If you’re new to The Rebel MFA Way, welcome! This is my daily work for my Write by the Cards: 30 Day Challenge that I’m hosting. Learn more here. Scroll down to the end to see my behind-the-scenes commentary and source material.
After learning the lesson, the character reflected on {draw a card}.
Alcimene and the Hydra
Alcimene had grown up with tales of the Hydra, stories of a beast so hideous and merciless even the gods feared it. It was said that Echidna, mother of monsters, had birthed it to be a vessel of wrath—a creature woven from shadows and ancient spite, its many heads bound to Lerna’s swamp by an enchantment that could not be broken. But to Alcimene, the Hydra was no mere legend. It was a call she couldn't afford to ignore.
For months, Alcimene watched her people unravel, swept into a storm of anger and fear. What began as whispers became arguments, old resentments taking root in family feuds, rivalries, and conspiracies that spread through the villages like wildfire. Even the great city-states had split, each side viewing the other as monstrous, until lines blurred and brother turned against brother.
As a leader, Alcimene had tried to calm the unrest, to bridge understanding, but her voice had been drowned out. Her pleas, once trusted, now fell on ears deafened by the noise of suspicion and pride. Each attempt to mend the rifts only seemed to feed them, until the strife itself felt like a many-headed beast growing stronger with every strike.
One night, as fires burned in the streets and cries echoed from the hills, Alcimene dreamt of standing on the shores of a dark lake. From its depths rose a shadow—an ancient creature with countless heads bearing expressions of rage, fear, or sorrow. It was the Hydra. As she gazed upon it, she knew: this creature was not just a monster—it was a mirror reflecting her homeland's turmoil.
The following morning, Alcimene left alone. She traded her last belongings for the road leading to Lerna through marshes thick with mist and forests heavy with silence. Here, beyond her people’s voices' reach, it felt as though she had stepped into a place outside time. She walked until the swamp opened up before her, thick and rank with stagnant fog. A bitter smell filled her lungs—the scent of decay, of secrets long buried.

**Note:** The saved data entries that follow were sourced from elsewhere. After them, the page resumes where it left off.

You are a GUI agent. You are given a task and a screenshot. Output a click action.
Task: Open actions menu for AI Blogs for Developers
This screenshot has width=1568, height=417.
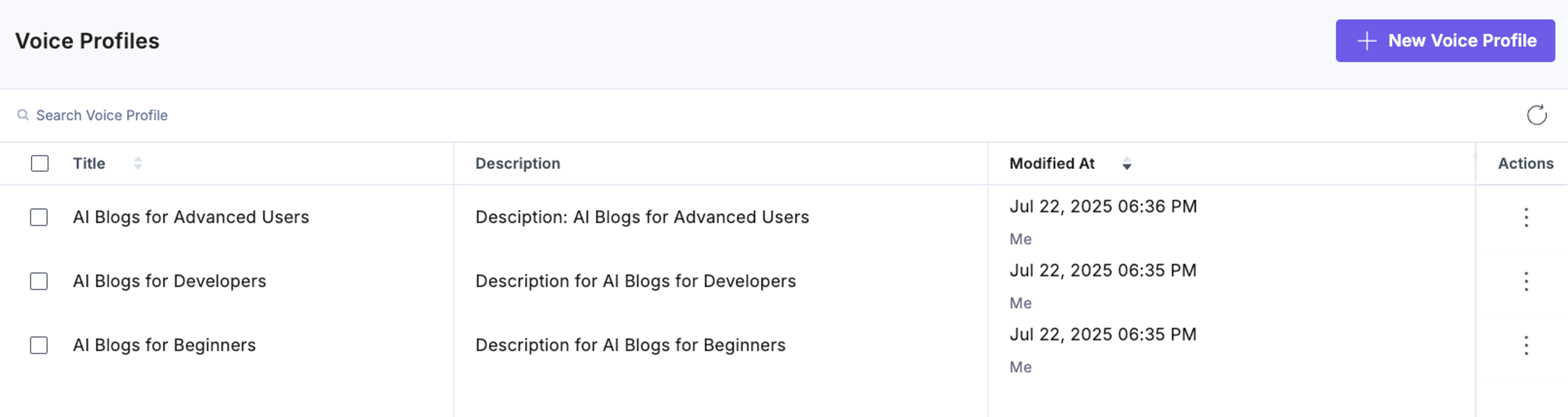coord(1526,282)
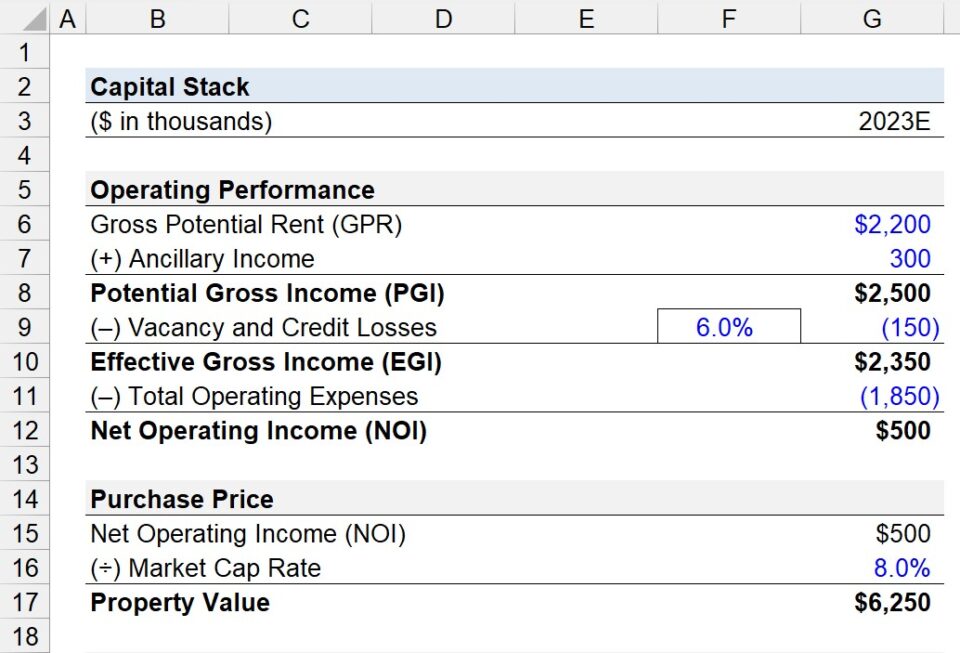
Task: Select row 2 header
Action: [24, 86]
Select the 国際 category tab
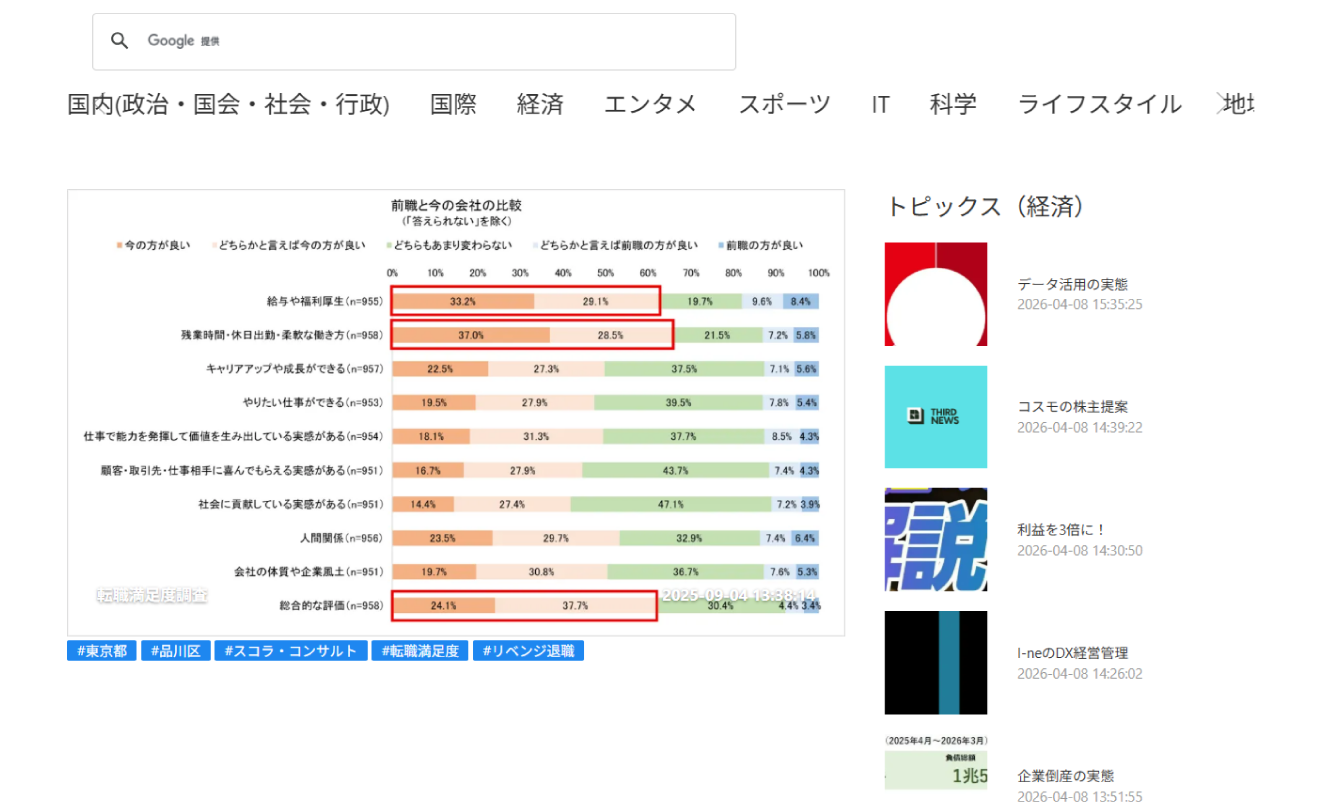The image size is (1337, 802). click(x=453, y=104)
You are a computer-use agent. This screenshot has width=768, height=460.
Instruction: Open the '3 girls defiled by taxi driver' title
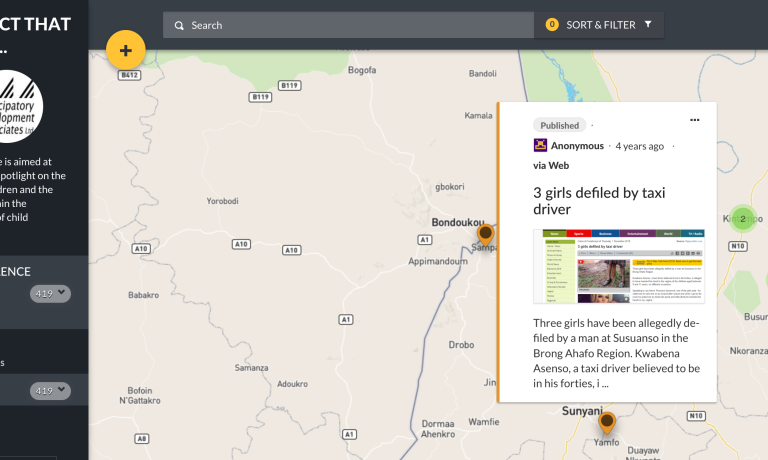[598, 201]
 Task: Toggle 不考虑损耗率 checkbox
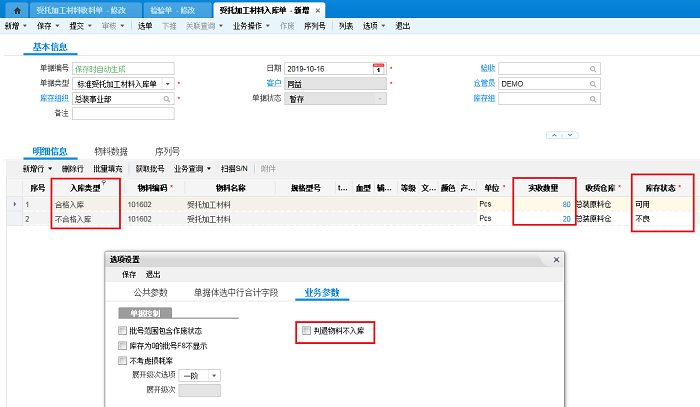[123, 360]
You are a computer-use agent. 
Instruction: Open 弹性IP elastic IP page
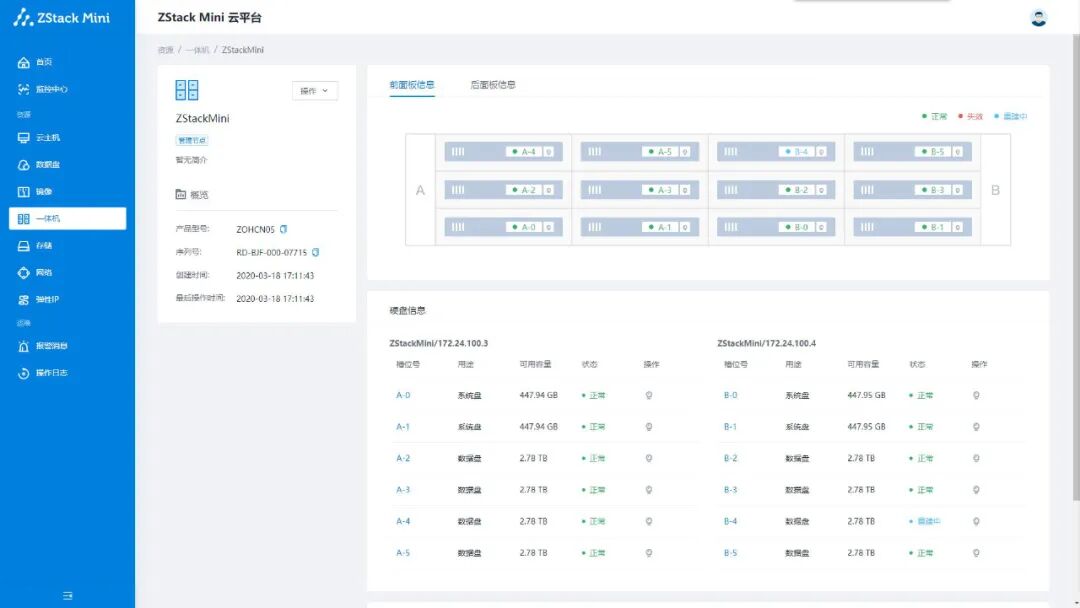click(x=39, y=300)
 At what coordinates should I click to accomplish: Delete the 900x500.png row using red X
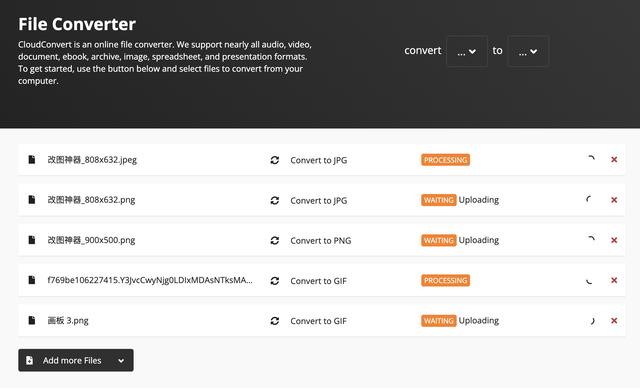614,240
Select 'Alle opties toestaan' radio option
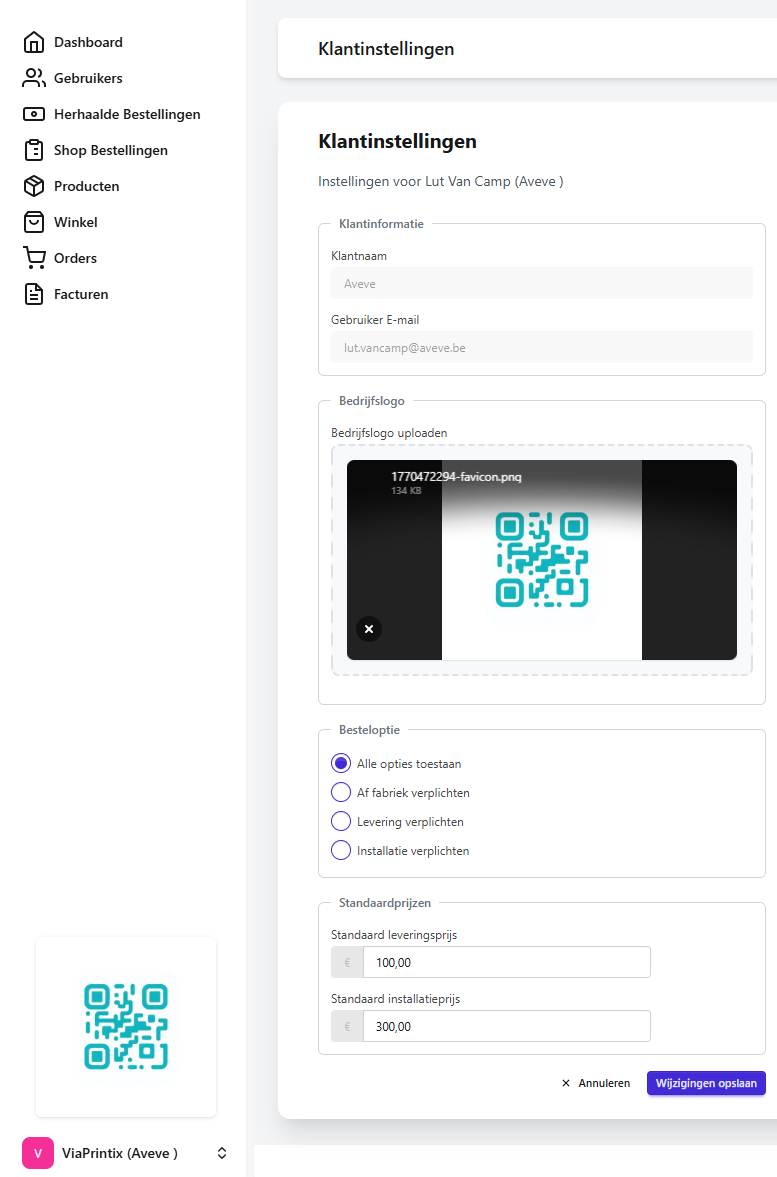The width and height of the screenshot is (777, 1177). coord(341,763)
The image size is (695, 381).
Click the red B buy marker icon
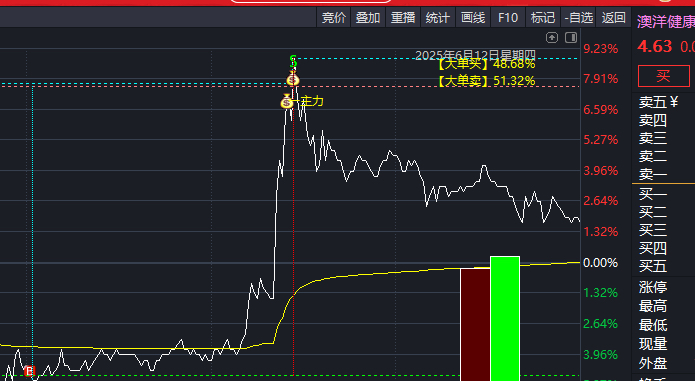(x=30, y=371)
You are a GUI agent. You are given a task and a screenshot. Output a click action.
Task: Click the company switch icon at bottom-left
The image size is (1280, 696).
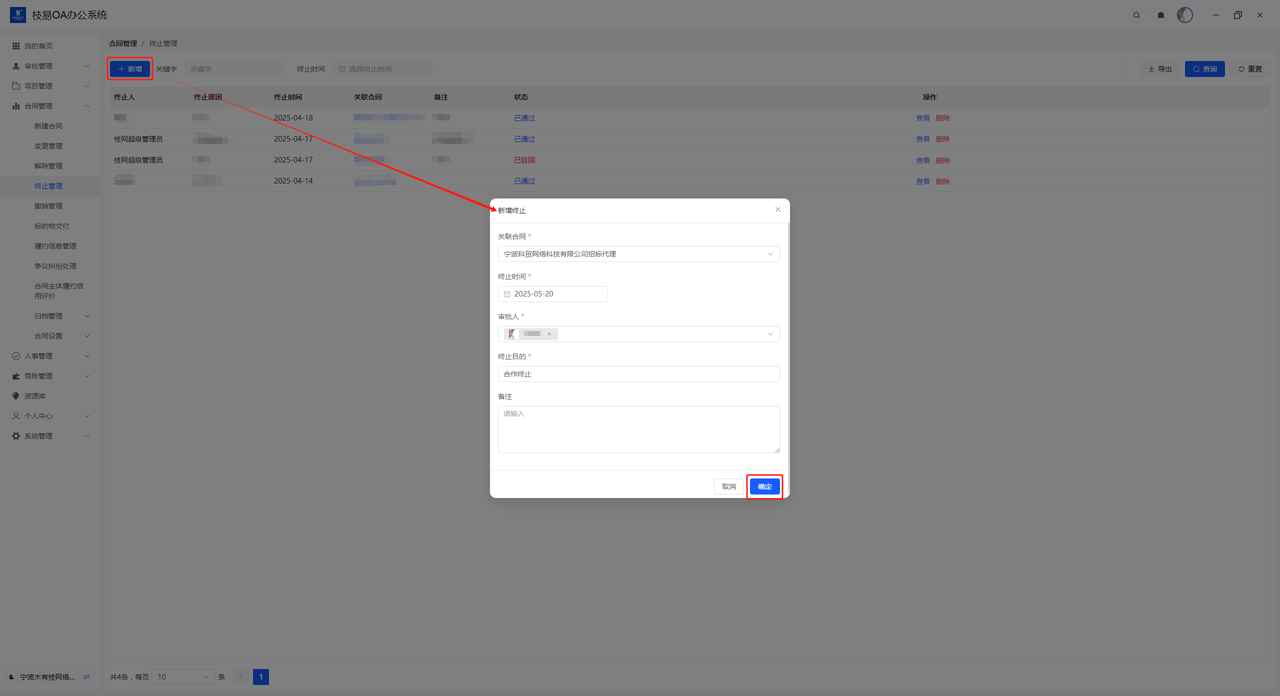(x=87, y=677)
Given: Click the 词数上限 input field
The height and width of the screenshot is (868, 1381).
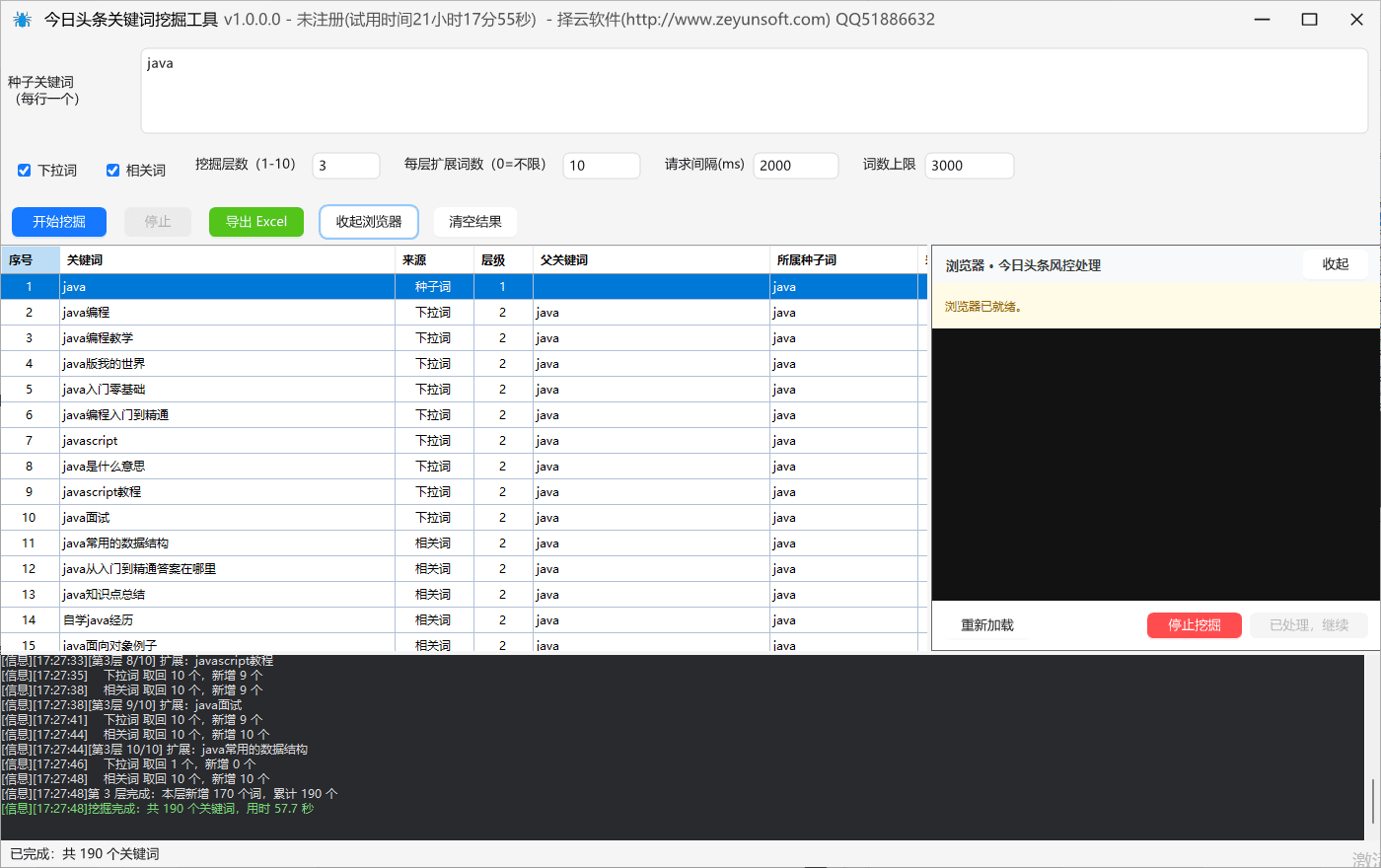Looking at the screenshot, I should pyautogui.click(x=970, y=166).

As she approached the shore, the water stirred. From it rose the creature of her dreams. One head, then two, and then dozens of serpent heads lifted, coiling and twisting like roots seeking air. The Hydra was as much shadow as flesh, its many faces glistening in the pale light. A dozen sets of eyes glared down at her, reflecting raw and ancient emotions—anguish, rage, grief.
“Why have you come?” rumbled a voice from deep within the Hydra.
Alcimene’s hand rested at her side, feeling the familiar weight of the dagger she wore, but she knew striking would mean nothing here.
She spoke softly but firmly. “I am Alcimene. I come to ask what makes you rage, Hydra. My people are tearing themselves apart as your heads tear at one another. Tell me how this can end.”
A hiss filled the air as the Hydra’s heads drew closer. “You seek to end my rage? You think to calm the fire I am made from?” Its voice coiled around her like invisible threads. “You know nothing of suffering. I am bound to this swamp, my curse to grow stronger with each head lost. It is Echidna's fury that forged me into a weapon ensuring those who harm me only fuel me. Can you end what cannot be destroyed?”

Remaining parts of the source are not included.